Per non dimenticare una delle più belle canzoni sull’amicizia
di Pablo Milanés.
..e se non erro c’è una meravigliosa interpretazione di Mercedes Sosa della bellissima canzone di Pablo Milanés. A proposityo di bellezza (la Negra Sosa) che ci ha lasciato. Ma solo fisicamente…
A prposito, possibile che nessuno di NI le dedica un bel post, come meriterebbe?
altri unicorni:
– l’unicorno o liocorno meraviglioso dell’India nel VI secolo a.C.
– L’unicorno (e il leone) di Alice attraverso lo specchio, che hanno una parentela stretta con i due dello stemma britannico (dove l’unicorno è incatenato e simboleggia la Scozia)

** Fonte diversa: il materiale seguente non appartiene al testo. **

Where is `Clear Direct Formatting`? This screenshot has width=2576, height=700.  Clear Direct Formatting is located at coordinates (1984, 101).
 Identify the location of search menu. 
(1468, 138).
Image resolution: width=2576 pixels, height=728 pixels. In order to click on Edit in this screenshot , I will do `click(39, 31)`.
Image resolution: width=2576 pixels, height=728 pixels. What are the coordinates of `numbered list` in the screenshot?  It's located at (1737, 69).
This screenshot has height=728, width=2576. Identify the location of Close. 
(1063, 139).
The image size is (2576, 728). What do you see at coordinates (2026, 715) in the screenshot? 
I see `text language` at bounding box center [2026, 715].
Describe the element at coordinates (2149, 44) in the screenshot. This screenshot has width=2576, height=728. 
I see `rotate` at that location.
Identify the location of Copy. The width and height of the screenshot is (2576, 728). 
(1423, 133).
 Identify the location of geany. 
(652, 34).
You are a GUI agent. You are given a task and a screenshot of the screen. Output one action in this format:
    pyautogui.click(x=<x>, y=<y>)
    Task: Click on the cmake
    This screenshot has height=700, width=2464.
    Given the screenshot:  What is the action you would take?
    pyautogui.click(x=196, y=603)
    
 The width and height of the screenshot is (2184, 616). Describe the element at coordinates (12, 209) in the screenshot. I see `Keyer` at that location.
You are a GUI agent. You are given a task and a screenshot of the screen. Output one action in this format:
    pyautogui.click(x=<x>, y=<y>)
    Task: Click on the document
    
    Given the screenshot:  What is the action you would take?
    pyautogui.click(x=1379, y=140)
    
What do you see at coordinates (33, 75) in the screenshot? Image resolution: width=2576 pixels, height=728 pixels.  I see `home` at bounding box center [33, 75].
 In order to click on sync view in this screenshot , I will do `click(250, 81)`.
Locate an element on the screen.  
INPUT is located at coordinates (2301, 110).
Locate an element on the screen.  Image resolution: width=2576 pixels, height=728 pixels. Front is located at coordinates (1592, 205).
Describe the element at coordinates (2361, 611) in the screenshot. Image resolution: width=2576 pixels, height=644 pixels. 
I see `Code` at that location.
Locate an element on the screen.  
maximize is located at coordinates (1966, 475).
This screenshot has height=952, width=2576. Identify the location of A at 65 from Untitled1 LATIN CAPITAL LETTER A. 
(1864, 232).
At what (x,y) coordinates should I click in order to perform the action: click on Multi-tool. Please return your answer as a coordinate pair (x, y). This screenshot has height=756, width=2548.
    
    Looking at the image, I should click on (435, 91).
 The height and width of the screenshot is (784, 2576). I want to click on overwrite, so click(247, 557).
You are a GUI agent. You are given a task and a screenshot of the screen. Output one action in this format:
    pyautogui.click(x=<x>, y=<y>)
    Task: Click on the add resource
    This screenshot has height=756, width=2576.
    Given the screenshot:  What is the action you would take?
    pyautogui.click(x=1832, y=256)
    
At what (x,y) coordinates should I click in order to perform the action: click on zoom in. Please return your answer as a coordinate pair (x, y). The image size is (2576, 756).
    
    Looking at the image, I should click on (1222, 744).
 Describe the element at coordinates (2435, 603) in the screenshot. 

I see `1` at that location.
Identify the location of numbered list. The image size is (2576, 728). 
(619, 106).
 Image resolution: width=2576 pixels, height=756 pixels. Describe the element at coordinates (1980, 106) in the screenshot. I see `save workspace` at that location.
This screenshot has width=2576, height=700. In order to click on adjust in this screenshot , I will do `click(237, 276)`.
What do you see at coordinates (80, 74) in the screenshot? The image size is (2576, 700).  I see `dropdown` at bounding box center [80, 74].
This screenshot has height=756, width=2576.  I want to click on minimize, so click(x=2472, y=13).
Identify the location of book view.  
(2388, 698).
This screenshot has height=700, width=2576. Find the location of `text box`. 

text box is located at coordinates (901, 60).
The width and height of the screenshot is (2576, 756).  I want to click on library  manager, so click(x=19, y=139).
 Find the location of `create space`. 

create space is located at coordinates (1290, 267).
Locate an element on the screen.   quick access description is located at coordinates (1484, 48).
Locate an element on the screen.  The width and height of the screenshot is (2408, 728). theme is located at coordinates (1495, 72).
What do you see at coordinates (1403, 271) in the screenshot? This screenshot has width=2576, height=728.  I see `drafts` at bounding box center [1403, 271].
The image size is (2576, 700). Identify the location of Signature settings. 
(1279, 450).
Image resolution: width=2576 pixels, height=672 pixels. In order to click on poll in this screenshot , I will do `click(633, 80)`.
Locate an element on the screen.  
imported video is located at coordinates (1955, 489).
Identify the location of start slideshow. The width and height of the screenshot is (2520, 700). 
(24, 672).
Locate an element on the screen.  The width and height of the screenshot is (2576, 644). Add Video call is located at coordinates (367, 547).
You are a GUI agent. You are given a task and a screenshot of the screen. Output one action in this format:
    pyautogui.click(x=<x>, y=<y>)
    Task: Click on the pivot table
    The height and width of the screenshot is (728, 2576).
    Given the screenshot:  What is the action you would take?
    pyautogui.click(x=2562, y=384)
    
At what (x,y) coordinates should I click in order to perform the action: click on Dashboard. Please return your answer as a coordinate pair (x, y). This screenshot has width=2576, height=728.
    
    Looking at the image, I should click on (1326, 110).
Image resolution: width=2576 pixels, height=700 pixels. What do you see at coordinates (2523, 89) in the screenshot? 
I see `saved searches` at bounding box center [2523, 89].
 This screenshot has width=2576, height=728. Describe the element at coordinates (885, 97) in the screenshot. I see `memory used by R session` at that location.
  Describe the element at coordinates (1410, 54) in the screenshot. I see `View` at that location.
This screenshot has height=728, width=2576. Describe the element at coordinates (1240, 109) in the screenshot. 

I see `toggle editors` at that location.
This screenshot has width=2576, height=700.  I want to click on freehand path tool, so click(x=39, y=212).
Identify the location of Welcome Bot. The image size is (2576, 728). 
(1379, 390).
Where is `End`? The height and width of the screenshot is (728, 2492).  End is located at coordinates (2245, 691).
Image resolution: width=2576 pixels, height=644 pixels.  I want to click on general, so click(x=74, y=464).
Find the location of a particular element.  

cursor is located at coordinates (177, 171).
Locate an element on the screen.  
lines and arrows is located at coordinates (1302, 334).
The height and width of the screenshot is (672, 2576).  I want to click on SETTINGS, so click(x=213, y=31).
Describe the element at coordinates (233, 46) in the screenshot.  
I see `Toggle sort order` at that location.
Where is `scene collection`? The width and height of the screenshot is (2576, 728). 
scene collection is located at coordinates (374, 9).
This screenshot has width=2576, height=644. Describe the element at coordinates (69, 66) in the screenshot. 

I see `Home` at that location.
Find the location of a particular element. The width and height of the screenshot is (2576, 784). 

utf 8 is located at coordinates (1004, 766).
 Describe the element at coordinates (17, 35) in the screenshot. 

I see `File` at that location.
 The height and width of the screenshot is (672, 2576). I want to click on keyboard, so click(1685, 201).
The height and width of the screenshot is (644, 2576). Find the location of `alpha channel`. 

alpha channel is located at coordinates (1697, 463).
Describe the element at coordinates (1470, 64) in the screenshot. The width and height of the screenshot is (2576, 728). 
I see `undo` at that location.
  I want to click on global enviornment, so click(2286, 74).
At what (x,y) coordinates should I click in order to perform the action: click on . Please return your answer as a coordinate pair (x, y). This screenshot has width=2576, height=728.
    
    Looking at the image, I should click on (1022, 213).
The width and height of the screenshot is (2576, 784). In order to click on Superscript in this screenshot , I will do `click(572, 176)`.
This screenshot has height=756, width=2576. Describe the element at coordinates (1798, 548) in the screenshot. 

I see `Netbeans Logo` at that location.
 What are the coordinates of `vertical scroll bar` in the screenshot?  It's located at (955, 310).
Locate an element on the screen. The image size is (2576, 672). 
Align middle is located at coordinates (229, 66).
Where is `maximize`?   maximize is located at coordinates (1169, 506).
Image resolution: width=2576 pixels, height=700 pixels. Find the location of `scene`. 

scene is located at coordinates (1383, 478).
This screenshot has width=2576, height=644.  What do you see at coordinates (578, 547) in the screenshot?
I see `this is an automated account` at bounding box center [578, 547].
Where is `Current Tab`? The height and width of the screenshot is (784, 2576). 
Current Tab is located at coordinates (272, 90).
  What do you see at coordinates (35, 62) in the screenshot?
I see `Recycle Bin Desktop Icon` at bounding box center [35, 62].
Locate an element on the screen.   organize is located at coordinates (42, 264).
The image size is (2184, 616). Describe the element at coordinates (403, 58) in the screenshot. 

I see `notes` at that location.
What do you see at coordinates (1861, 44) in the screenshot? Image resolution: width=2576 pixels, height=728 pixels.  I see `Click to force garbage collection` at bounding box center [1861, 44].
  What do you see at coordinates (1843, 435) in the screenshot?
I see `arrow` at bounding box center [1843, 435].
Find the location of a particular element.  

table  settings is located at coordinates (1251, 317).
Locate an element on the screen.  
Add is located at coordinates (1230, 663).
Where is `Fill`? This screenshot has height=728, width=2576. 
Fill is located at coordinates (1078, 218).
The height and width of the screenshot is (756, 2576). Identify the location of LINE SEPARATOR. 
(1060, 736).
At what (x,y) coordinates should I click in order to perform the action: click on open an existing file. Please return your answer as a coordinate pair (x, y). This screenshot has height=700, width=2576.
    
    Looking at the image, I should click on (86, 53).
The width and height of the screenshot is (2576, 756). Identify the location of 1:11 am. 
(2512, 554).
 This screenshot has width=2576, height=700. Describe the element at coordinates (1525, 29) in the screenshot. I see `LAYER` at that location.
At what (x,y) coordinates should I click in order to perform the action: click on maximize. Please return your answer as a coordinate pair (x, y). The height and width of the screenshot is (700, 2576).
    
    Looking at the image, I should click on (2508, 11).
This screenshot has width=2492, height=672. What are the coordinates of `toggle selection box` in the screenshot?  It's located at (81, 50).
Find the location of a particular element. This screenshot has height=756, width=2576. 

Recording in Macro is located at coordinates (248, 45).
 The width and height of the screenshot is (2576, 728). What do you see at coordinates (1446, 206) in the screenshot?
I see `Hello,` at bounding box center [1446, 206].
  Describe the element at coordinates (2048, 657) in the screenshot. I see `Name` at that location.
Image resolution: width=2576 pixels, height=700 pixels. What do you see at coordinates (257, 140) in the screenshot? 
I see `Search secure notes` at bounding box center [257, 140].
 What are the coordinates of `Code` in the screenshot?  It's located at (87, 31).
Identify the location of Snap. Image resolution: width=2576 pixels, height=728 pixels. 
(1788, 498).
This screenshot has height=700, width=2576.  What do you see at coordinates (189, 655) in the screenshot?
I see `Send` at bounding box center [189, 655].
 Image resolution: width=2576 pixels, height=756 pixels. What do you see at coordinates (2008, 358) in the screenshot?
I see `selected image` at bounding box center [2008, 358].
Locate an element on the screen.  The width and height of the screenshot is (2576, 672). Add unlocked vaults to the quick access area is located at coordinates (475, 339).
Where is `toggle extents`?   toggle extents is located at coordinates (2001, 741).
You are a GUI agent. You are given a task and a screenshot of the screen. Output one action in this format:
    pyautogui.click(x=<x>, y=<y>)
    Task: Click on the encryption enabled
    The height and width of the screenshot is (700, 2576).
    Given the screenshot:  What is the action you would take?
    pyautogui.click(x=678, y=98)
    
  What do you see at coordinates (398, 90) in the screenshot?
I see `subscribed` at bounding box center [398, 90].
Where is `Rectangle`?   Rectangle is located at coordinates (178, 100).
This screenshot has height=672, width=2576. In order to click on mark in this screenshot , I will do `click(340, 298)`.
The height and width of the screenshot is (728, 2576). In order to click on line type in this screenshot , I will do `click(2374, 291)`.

– l’unicorno marino, ovvero il narvalo – il corno in realtà è un dente, una zanna
– l’unicorno alchemico simbolo di purezza e l’unicorno delle stelle, dramma di Yeats e Lady Gregory
– L’ultimo unicorno libro fantasy di Peter Beagle, per me assai superiore a molti altri compagni del ‘genere’
– gli unicorni di Murakami, nei cui teschi si leggono i sogni
– gli unicorni di Legend di Ridley Scott
– l’unicorno nel fumetto: The Books of Magic, numero 2, di John Ney Rieber e Peter Gross (tra l’altro il protagonista di questa serie è per molti il prototipo di Harry Potter, sebbene la storia sia assai più cupa e tormentata)
– I Was Born A Unicorn degli Unicorns
Che bel post!
che bello orsola!
Splendido.
Tutto da lustrarsi occhj ed orecchie.
Mi ha incuriosito “sigillo” come trad. di “envoi”; mi sono chiesto come avessi visto tradotto “envoi” in italiano, ma in effetti ricordo di averlo sempre visto detto francescamente “envoi” anche in testi italiani. Dove hai trovato “sigillo”? (Grz).
http://www.youtube.com/watch?v=53dgIUuvkro
L’envoi non dovrebbe coincidere con quello che in italiano si chiama “congedo”?
intanto grazie a tutti
è questa una cura, un antidoto ad una certa lata bufera di bruttezze
ma una riflessione sulla scrittura
principalmente
oh dunque envoi è per significato invio, spedizione. quindi dedica, la dame in questo caso, un principe, un mecenate, in altri, ma per posizione, la parte finale della ballade, è insieme chiusa e congedo, quindi dedica finale, dedica di congedo: teatralmente una sorta di epilogo, un trattatto di resa del combattimento amoroso.
ho pensato a sigillo —> suggello per riunire entrambe le cose: posta e posto
,\\’
«Ci sono uomini che in alcuni momenti non sono più se stessi e la loro circostanza, c’è un’ora in cui si desidera esser se stessi e l’inatteso, se stessi e il momento in cui la porta che normalmente dà sull’androne si socchiude lentamente per lasciarci intravedere il prato in cui nitrisce l’unicorno». (Ortega Y Gasset)
Una bellissima riflessione sulla scrittura! Di quelle che sembrano parlare una lingua perduta!
Grazie, Orsola.
Ps: metterò un link dal mio sito.
Grazie, Pasquandrea e Puecher, infatti, “congedo” era la parola.
Trovo anch’io azzeccato “sigillo” (o “suggello”), ho pensato in effetti sùbito al bollone di ceralacca che chiude il foglio, molto evocativo.
Grazie Evelina, è proprio quella porta e quel prato.
Ripensandoci, ora, quasi quasi metterei suggello, allora. Certo il rosso ceralacca del sigillo però… non vi si può rinunciare.